## STATED GOAL
Render the lines below as a JSON list of strings, one string per line, omitting blank lines and leaving out the pictures.

## DATASET CONTENT
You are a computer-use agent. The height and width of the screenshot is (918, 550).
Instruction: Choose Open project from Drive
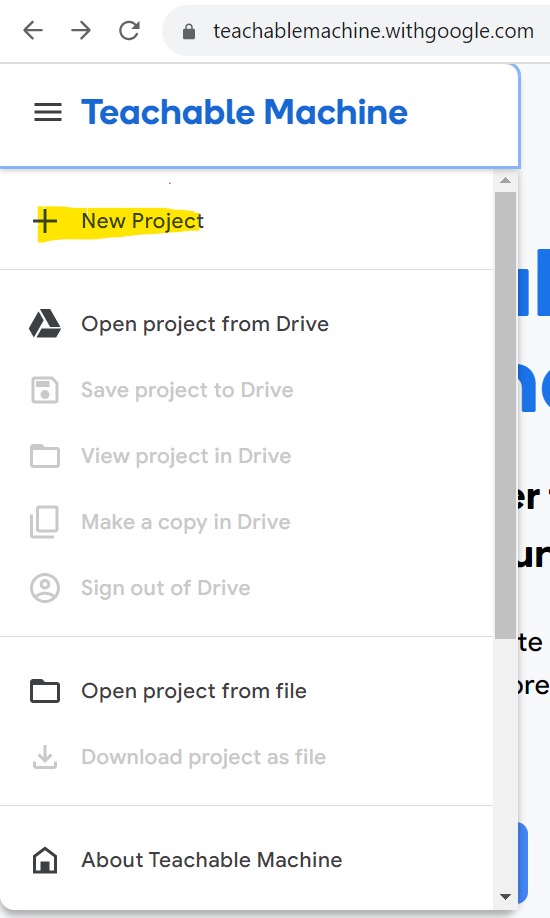coord(247,324)
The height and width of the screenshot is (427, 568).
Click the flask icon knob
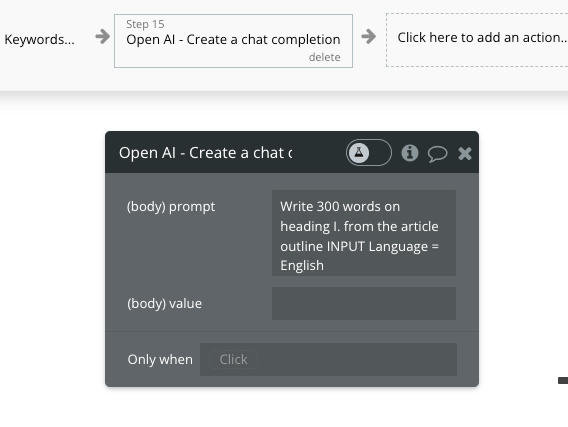[x=359, y=152]
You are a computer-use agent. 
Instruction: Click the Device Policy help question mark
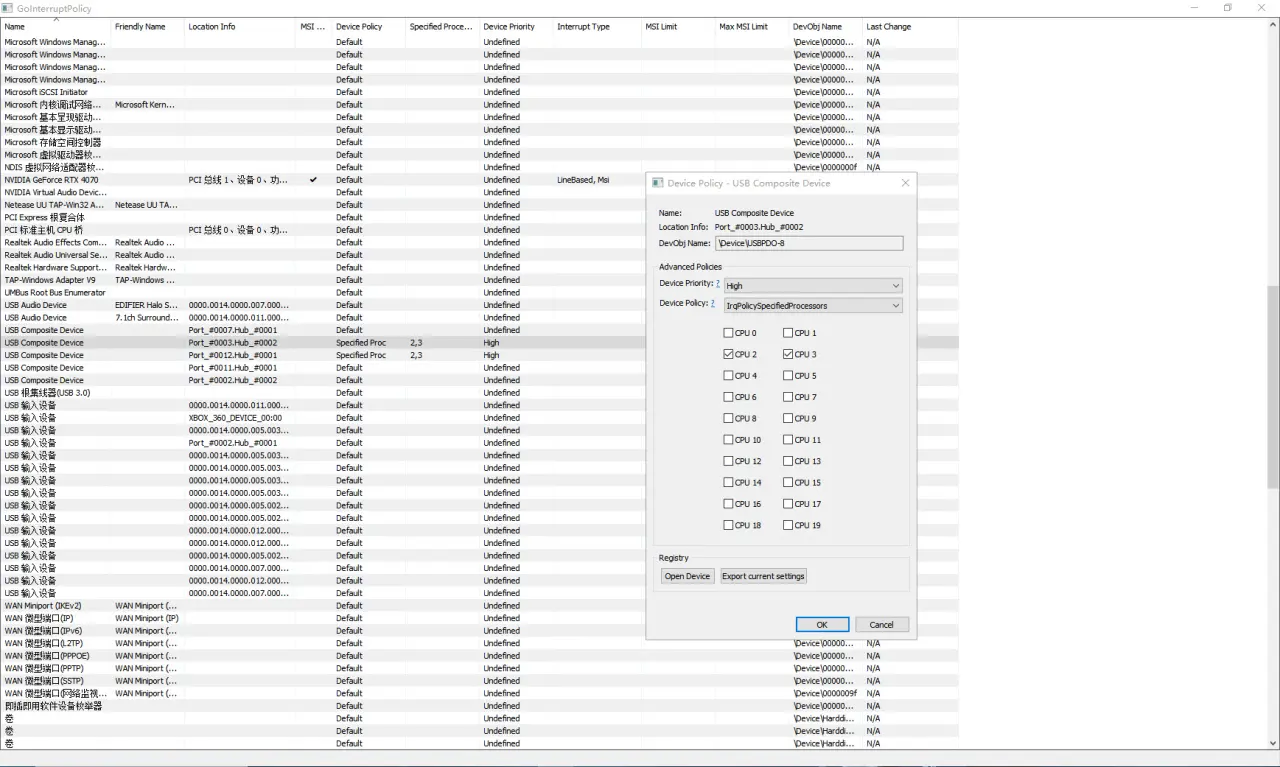click(712, 302)
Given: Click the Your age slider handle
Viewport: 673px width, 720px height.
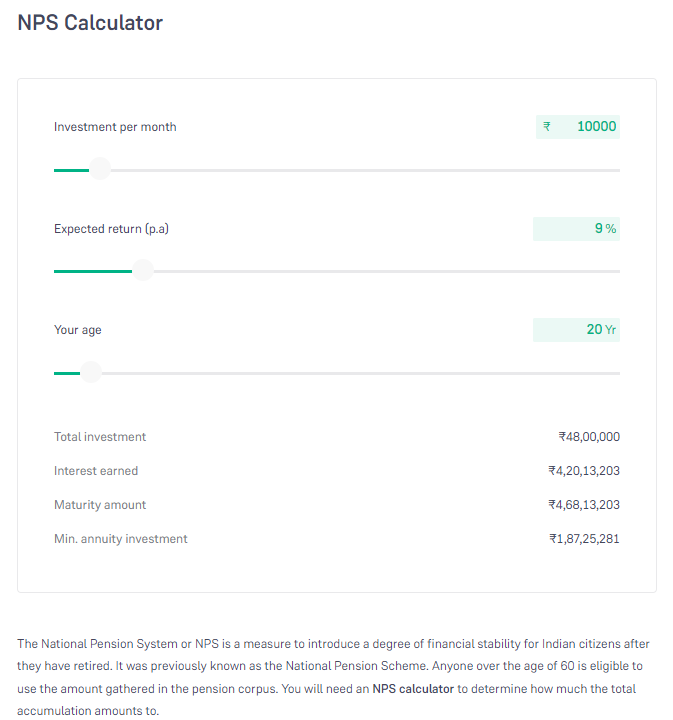Looking at the screenshot, I should 91,372.
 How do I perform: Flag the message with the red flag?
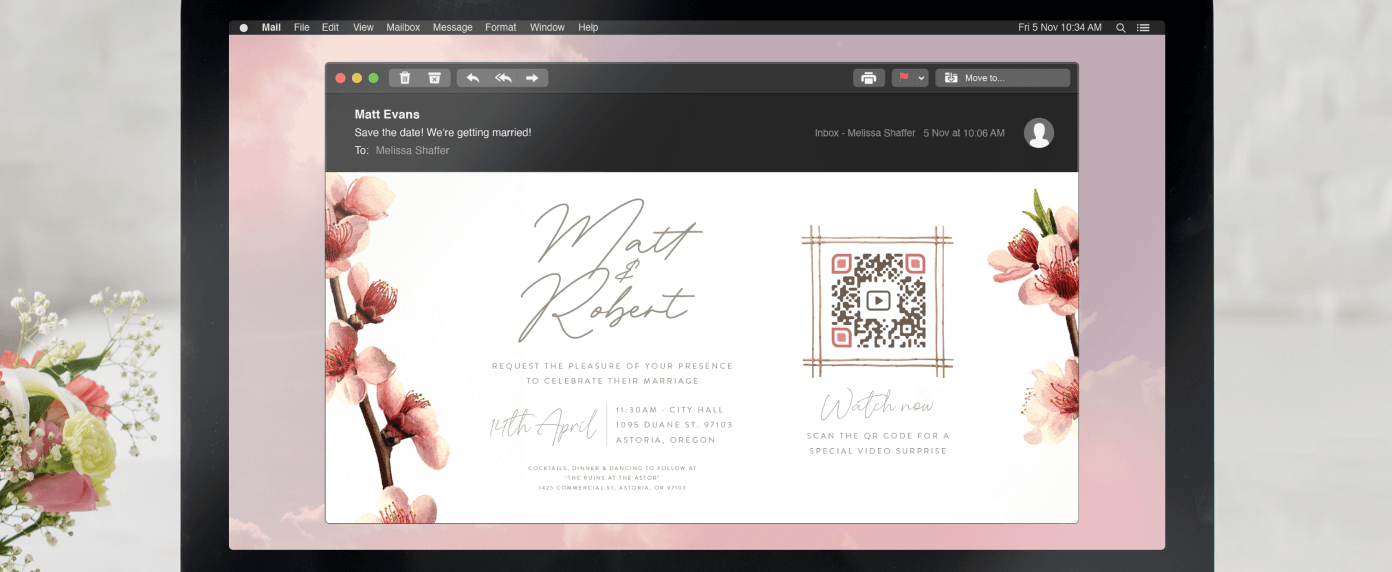[x=904, y=78]
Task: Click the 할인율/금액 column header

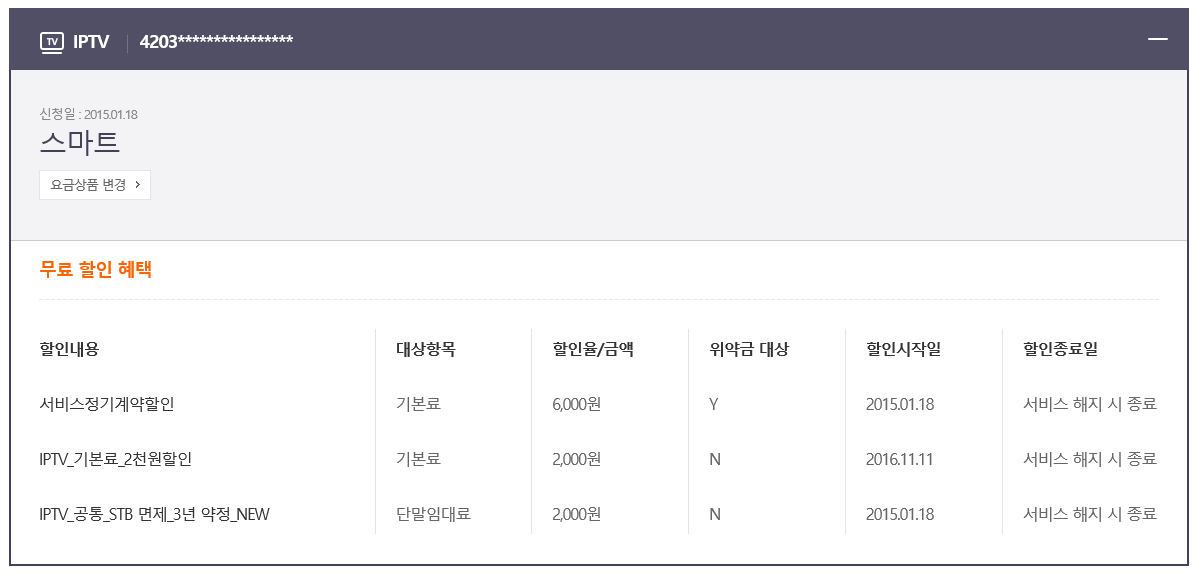Action: point(593,350)
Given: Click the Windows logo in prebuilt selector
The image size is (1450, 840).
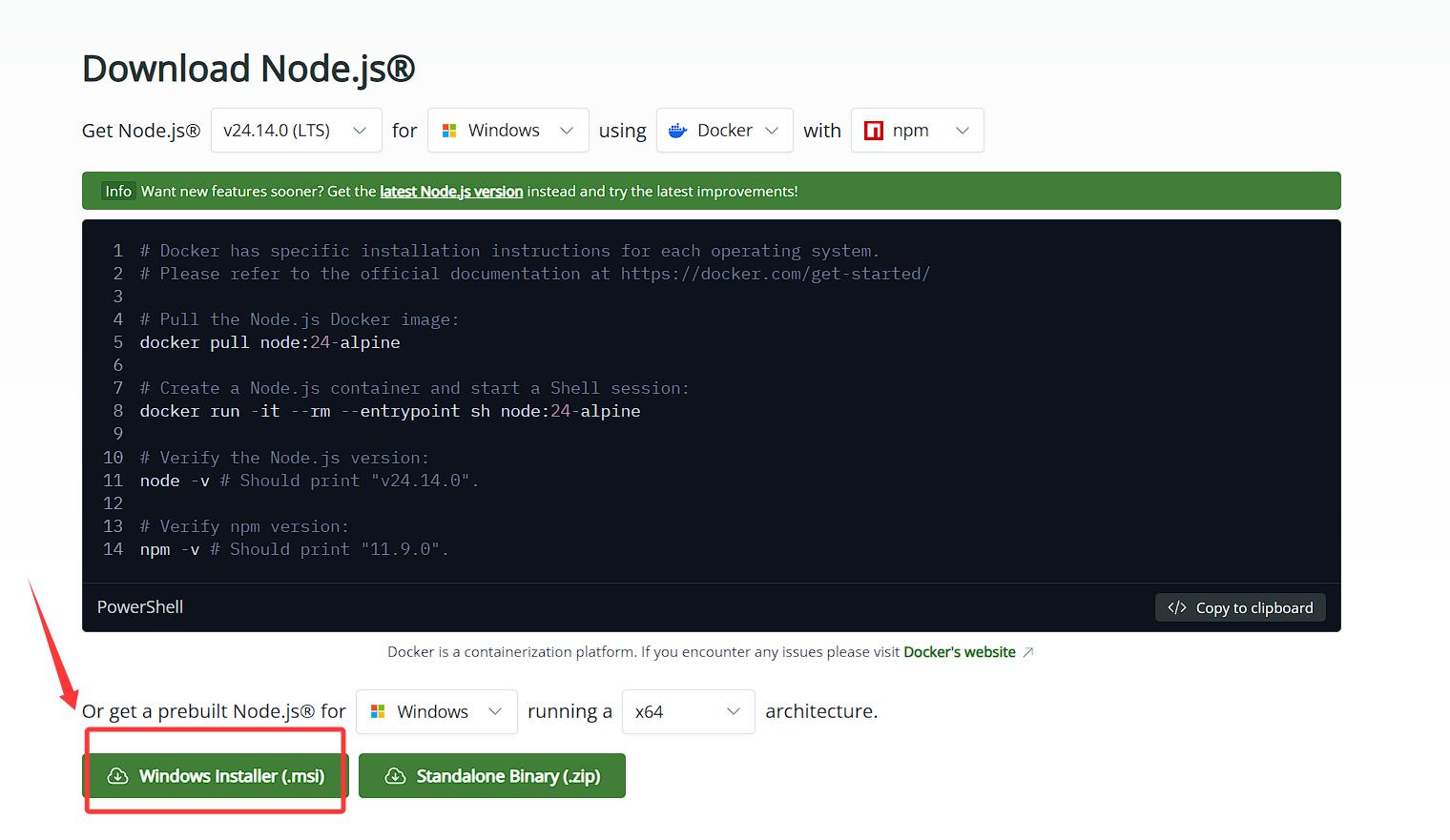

## COMPLETE ANSWER
[
  "You are a computer-use agent. The height and width of the screenshot is (918, 550).",
  "Instruction: Choose Open project from Drive",
  "coord(247,324)",
  "The height and width of the screenshot is (427, 568).",
  "Click the flask icon knob",
  "[x=359, y=152]",
  "You are a computer-use agent. ",
  "Instruction: Click the Device Policy help question mark",
  "click(712, 302)",
  "Given: Click the Your age slider handle",
  "Viewport: 673px width, 720px height.",
  "Looking at the screenshot, I should 91,372.",
  " How do I perform: Flag the message with the red flag?",
  "[x=904, y=78]",
  "Task: Click the 할인율/금액 column header",
  "Action: point(593,350)",
  "Given: Click the Windows logo in prebuilt selector",
  "The image size is (1450, 840)."
]